Dataset entries:

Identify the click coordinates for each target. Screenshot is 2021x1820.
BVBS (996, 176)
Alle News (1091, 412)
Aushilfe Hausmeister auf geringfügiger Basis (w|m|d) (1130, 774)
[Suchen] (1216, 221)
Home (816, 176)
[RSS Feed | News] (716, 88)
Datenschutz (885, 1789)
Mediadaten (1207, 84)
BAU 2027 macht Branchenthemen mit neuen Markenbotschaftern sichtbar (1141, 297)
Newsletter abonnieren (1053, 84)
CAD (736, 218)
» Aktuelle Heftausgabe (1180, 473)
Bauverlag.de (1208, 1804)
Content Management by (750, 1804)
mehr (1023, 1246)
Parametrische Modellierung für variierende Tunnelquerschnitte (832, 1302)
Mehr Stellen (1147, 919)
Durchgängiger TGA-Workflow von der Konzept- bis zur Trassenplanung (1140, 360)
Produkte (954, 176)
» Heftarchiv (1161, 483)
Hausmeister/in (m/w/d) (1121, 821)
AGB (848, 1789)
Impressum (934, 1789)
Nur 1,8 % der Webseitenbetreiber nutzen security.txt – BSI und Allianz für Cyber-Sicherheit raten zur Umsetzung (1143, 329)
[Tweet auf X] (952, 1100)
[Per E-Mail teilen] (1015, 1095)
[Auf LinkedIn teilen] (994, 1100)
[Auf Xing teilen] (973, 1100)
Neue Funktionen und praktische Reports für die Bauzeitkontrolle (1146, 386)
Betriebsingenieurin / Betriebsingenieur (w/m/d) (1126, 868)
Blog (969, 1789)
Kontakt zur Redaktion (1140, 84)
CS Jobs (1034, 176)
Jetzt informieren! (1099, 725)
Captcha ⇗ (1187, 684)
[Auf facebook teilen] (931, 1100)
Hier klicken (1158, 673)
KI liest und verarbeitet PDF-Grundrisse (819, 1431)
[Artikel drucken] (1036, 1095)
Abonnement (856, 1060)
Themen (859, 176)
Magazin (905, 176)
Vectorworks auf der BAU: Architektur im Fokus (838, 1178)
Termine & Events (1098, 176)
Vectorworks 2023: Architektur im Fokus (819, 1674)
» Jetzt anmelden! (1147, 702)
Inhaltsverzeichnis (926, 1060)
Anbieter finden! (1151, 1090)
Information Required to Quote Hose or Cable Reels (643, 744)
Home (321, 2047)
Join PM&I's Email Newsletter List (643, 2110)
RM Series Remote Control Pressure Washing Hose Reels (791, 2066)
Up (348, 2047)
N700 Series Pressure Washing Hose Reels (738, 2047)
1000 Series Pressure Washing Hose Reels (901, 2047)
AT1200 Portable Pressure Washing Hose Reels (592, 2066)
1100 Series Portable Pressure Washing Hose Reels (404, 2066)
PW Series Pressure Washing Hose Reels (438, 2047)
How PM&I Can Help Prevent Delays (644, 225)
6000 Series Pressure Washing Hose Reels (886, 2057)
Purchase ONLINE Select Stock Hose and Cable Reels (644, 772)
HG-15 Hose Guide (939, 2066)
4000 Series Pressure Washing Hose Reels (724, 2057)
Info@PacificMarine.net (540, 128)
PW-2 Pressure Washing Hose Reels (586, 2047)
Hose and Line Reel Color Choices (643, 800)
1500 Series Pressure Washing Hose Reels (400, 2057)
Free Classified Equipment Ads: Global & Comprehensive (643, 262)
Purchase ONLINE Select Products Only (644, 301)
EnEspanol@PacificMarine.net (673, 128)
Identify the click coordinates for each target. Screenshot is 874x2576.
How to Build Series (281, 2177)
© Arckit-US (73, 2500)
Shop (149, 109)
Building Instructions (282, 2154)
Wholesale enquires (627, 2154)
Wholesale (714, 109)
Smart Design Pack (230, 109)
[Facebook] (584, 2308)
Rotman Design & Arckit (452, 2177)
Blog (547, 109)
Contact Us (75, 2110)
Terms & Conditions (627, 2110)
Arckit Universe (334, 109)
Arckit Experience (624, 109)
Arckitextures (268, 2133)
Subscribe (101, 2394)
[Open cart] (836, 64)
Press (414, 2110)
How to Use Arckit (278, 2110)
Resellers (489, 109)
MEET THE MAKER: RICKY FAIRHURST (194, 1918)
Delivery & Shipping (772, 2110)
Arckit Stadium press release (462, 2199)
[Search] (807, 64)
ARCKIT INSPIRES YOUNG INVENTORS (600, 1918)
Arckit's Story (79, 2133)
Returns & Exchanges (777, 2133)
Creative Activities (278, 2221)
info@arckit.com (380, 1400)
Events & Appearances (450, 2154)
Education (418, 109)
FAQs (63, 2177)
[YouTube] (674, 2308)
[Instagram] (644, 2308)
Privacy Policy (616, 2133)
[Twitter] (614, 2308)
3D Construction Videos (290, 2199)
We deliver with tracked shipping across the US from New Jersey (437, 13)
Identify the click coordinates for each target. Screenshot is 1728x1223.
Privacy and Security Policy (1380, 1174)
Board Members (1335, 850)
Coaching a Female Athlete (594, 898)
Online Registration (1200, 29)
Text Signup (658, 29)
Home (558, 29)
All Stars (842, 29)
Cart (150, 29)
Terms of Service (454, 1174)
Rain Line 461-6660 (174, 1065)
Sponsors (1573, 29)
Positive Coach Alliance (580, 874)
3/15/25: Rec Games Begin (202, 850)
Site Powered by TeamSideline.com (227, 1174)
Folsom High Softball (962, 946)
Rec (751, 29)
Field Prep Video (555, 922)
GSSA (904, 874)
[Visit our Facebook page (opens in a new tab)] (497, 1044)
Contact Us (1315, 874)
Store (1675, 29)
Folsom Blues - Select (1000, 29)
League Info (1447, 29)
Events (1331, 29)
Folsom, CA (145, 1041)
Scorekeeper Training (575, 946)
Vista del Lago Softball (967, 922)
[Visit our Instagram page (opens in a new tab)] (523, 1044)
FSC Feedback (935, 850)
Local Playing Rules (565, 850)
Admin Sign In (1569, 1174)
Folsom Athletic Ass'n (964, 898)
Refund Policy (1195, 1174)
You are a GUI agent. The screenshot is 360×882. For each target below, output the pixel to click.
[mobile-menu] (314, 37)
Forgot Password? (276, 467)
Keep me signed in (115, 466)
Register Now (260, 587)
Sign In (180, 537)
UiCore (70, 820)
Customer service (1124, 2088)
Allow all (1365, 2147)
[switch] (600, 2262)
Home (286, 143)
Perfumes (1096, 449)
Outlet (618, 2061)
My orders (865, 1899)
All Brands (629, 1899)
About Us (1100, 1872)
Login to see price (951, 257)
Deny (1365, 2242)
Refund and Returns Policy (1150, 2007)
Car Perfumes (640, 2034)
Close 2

▸ Work to complete
Whenever a line of the data holds the string "page", pick that line out.

▸ Problem solution
[Visit our Facebook page (opens in a new tab)] (497, 1044)
[Visit our Instagram page (opens in a new tab)] (523, 1044)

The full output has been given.